Assim, as técnicas de pesquisa com grupos focais de discussão de temas norteadores complementados com a técnica das histórias de vida se constituíram em instrumentos por excelência de pesquisa, ação e formação dos sujeitos envolvidos no processo, possibilitando à pesquisadora uma importante imersão nas circunstâncias e contexto da pesquisa, além de um mergulho profundo nos sentidos e emoções. Legitimaram também o reconhecimento dos atores sociais como sujeitos que produzem conhecimentos e práticas; os resultados da pesquisa como fruto de um trabalho coletivo resultante da dinâmica entre a pesquisadora, as pesquisadas e o pesquisado; a aceitação de todos os fenômenos como igualmente importantes e preciosos: a constância e a ocasionalidade, a frequência e a interrupção, a fala e o silêncio, as revelações e os ocultamentos, a continuidade e a ruptura, o significado manifesto e o que permanece oculto.

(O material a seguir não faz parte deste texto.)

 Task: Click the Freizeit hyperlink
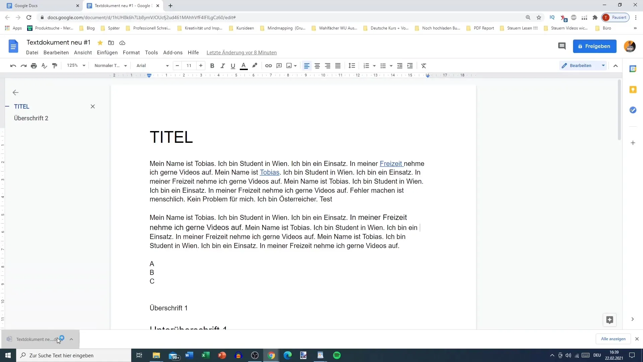(x=390, y=163)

Como procedimento de coleta de dados utilizou-se a técnica de videogravação, tanto dos seminários com os grupos focais quanto nos relatos das histórias de vida, visando à análise e autoavaliação do material produzido pelos sujeitos protagonistas acerca de seus posicionamentos nos diversos momentos da pesquisa. Por meio da videogravação objetivou-se apreender as posições ou pontos de vistas dos atores nas diversas situações enfocadas no processo da pesquisa-formação e devolvê-las aos mesmos para serem refletidos, discutidos e

reelaborados, propiciando, assim, um maior grau de autorreflexão. O material videogravado foi submetido a sessões de análise a posteriori por cada um dos sujeitos, com questionamentos que o fizessem refletir, à luz dos temas norteadores, sobre suas verbalizações durante os seminários e relatos das histórias de vida videogravadas. Essa ação imprimiu um maior potencial formativo- reflexivo acerca das questões trabalhadas, constituindo-se numa excelente estratégia de formação e de autopercepção. Nos questionamentos teve-se o cuidado de não direcionar ou tendenciar os posicionamentos, atendo-se mais a questionar como se chegou a determinado posicionamento e o que isso significa, na percepção do ator, para a sua prática. Considerou-se, pois, a necessidade de reconhecer e respeitar as pedagogas e o pedagogo, co-autores da investigação, enquanto sujeitos de sua ação, promovendo, além da avaliação de si, a autonomia do seu pensar e fazer.

As estratégicas, as premissas e as diretrizes de ação organizacional, através da coleta de dados de diferentes fontes, já vinham sendo observadas desde o projeto político pedagógico até outros documentos que retratam as práticas na instituição pesquisada.